Should You Freeze Your Credit Report?

A consumer can freeze a credit report if they are a victim of identity theft or credit fraud. It can also be frozen if someone suspects their personal information will be used for a crime. Identity theft and credit fraud are when a person uses someone's personal, or identifying, information to commit fraud.

Identity Theft and Credit Fraud Personal

Personal and identifying information can include your social security number, credit card account numbers, banking account numbers, online user names, passwords and patient records. A person commits the crime of  fraud when they use that information to open new credit accounts, take out loans, rob financial accounts or use available lines of credit. This includes the unauthorized use of credit card accounts.

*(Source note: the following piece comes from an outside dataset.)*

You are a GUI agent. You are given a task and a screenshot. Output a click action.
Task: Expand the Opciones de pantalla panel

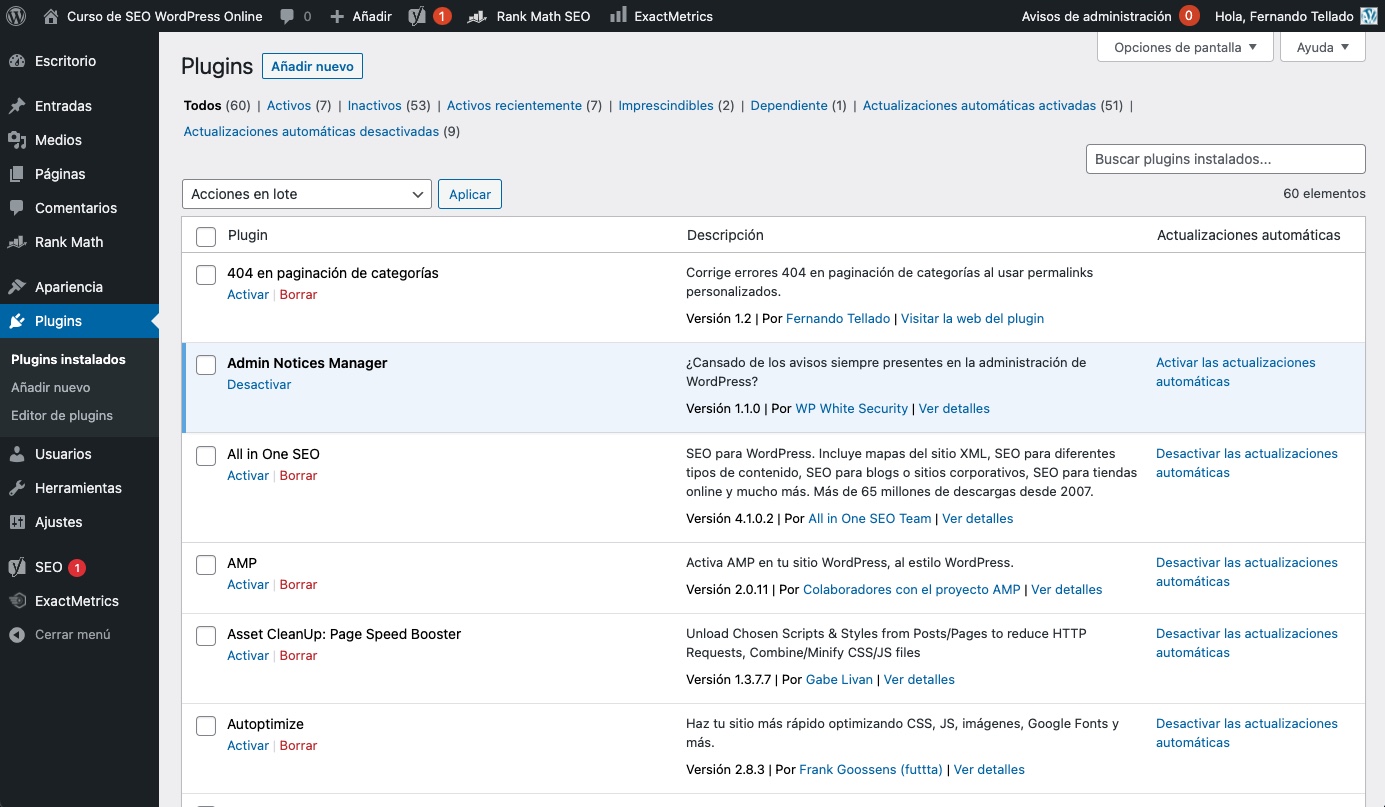click(x=1185, y=47)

Penalties for identity theft and credit fraud can be severe. Title 18, Section 1029 of the United States Code, states that a person who is guilty of a first offense of credit or identity fraud may be subject to a fine and incarcerated for fifteen years. A person guilty of a second offense of identity theft or credit fraud may be punished with a jail sentence of twenty years and can also be charged a fine.

What is a Credit Report Freeze?

A credit report freeze is also known as a security freeze. It is an action initiated by a consumer to block access to their credit report or credit file. The consumer must contact the three major credit bureaus, or reporting agencies. The credit bureaus gather and share information contained in your credit report with creditors and financial institutions. When you are granted a security freeze by a credit bureau, creditors and financial institutions are not able to access your credit file. This can prevent new credit accounts or lines of credit from being opened in your name. A security freeze can be temporary, or permanent, depending on your personal circumstances.

Freezing Your Report

If you need to freeze your report, contact the credit bureaus and tell them you would like to request a security freeze. Let them know whether the freeze is temporary or permanent. Charges for security freezes vary by state. If you have suffered credit or identity fraud, you can request a security freeze for free. You will need to provide the credit bureau with a copy of a police report regarding the fraud incident in order to receive the free security freeze.

The credit bureaus are required to provide you with written confirmation once a security freeze has been added. If you do not receive confirmation from all three credit bureaus, contact them again and tell them you have not received a security freeze confirmation. It is important the confirmation be in writing for proof it has been executed by the credit bureaus.

You will need to continue to request freezes on your account, until they become permanent. Be sure to ask how long their security freezes last so that you can properly gauge your credit report.